(Trecho do texto)
★ ★ ★ ★ ★ ★ ★
Se o Brasil vive em um Estado Democrático de Direito, como se costuma dizer, além de manter ativo seu sistema de leis resguardado pela Constituição Federal, é preciso que as autoridades cumpram na prática o que está na legislação, sempre em favor do interesse público e do bem-estar social.
Acontece que vivemos sob o risco de nos tornarmos um Estado Democrático meramente de aparência, já que valiosas conquistas sociais estão sendo ignoradas ou acessadas apenas de forma parcial, exsurgindo ações deletérias de distinção, não raramente, balizadas apenas em cor, gênero, religião, nível social, interesse econômico e ideologia política.
Episódios recentes revelam a gravidade dessas violações: um pacote de reformas penais tentou, recentemente, institucionalizar a gravação de conversas entre Advogados e clientes. A prática, ilegal, é cada vez mais comum em nosso país.
O fim do sigilo da relação profissional entre Advogados e clientes elimina um direito constitucional que é a defesa de todo e qualquer cidadão. Sem ele, a população se torna ainda mais vulnerável, a Democracia se enfraquece e o interesse público deixa de ser a busca prioritária dos nossos governantes.
Na ânsia de julgar antecipadamente, de manipular as responsabilidades e de agir conforme seus interesses, inúmeras esferas do Poder Público atentam contra a Democracia impedindo, especialmente Advogados e Jornalistas, de atuarem com liberdade. Também não são poucos os casos de Jornalistas que acumulam ações penais, civis e administrativas por não divulgar suas fontes, especialmente quando as informações coletadas dizem respeito a grupos influentes ou esferas do poder. A quebra de sigilo da fonte é uma afronta ao direito profissional que está garantido pelo artigo 5º da Constituição Federal em proteção do cidadão.
★ ★ ★ ★ ★ ★ ★
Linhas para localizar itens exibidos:

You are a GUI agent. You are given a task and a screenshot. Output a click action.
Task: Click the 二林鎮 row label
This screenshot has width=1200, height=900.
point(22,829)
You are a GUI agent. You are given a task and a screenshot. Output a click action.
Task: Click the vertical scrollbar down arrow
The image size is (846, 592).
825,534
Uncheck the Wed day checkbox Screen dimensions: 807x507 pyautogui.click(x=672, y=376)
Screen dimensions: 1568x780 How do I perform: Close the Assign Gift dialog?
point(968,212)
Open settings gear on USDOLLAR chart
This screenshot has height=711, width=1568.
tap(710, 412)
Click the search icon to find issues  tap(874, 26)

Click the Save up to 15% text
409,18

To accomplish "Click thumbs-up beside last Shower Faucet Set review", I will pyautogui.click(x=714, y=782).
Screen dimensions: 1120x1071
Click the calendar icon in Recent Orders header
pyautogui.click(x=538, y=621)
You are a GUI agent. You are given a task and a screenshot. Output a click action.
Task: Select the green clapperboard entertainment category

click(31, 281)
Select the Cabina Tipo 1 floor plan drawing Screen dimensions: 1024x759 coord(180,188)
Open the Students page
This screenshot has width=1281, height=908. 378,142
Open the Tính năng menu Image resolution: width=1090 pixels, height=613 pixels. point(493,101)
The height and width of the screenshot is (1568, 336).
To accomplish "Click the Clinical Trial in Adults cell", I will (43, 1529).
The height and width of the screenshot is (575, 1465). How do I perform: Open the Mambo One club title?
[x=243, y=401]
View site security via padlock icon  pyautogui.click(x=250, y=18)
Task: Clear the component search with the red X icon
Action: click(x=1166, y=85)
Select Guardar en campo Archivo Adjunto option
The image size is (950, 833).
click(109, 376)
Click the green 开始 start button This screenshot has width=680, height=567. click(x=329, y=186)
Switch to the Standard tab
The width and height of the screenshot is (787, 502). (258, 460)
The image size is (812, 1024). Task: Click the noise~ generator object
★ ★ ★ ★ ★ ★ ★
(O que se pede) Por favor, dê continuidade ao texto sobre democracia e sigilo profissional, começando logo após a última frase apresentada.

(Resultado abaixo)
O resguardo da fonte não é uma invenção brasileira. Tratados internacionais, dos quais o Brasil é signatário, como a Declaração de Princípios sobre a Liberdade de Expressão da Organização dos Estados Americanos, reafirmam essa premissa. Não há garantia de informação verdadeira e de credibilidade se não houver respeito integral ao sigilo da fonte. Chegamos a um ponto crucial da nossa história que demanda resposta firme a uma indagação: queremos uma Democracia de faz de conta ou queremos uma Democracia Constitucional verdadeira que, ao mesmo passo que respeite e legitime a vontade popular da maioria episódica em determinado momento social, não se descure das conquistas civilizatórias da humanidade?
É evidente que todos aqueles que estão de boa-fé e cônscios dos seus compromissos sociais e públicos devem dar resposta positiva à segunda parte da indagação acima; afinal de contas, já assistimos a inúmeros exemplos da bancarrota de muitas Nações que se afundaram em retrocessos ao pretenderem seguir o caminho sem volta da Democracia que despreza as conquistas civilizatórias da humanidade, e pretende se sustentar apenas e tão somente na vontade popular episódica da maioria.
É exatamente nesta esteira que se encontram as premissas dos sigilos da fonte para o Jornalista e da relação entre Advogado e cliente para a Advocacia, por evidentemente constituírem eles, os sigilos, conquistas civilizatórias da humanidade que põem freios aos arroubos das vaidades dos comandantes de plantão que pretendem impor a todos nós a sua régua de conduta, pouco importando as vontades do cidadão que encontrem respaldo na vigente ordem constitucional.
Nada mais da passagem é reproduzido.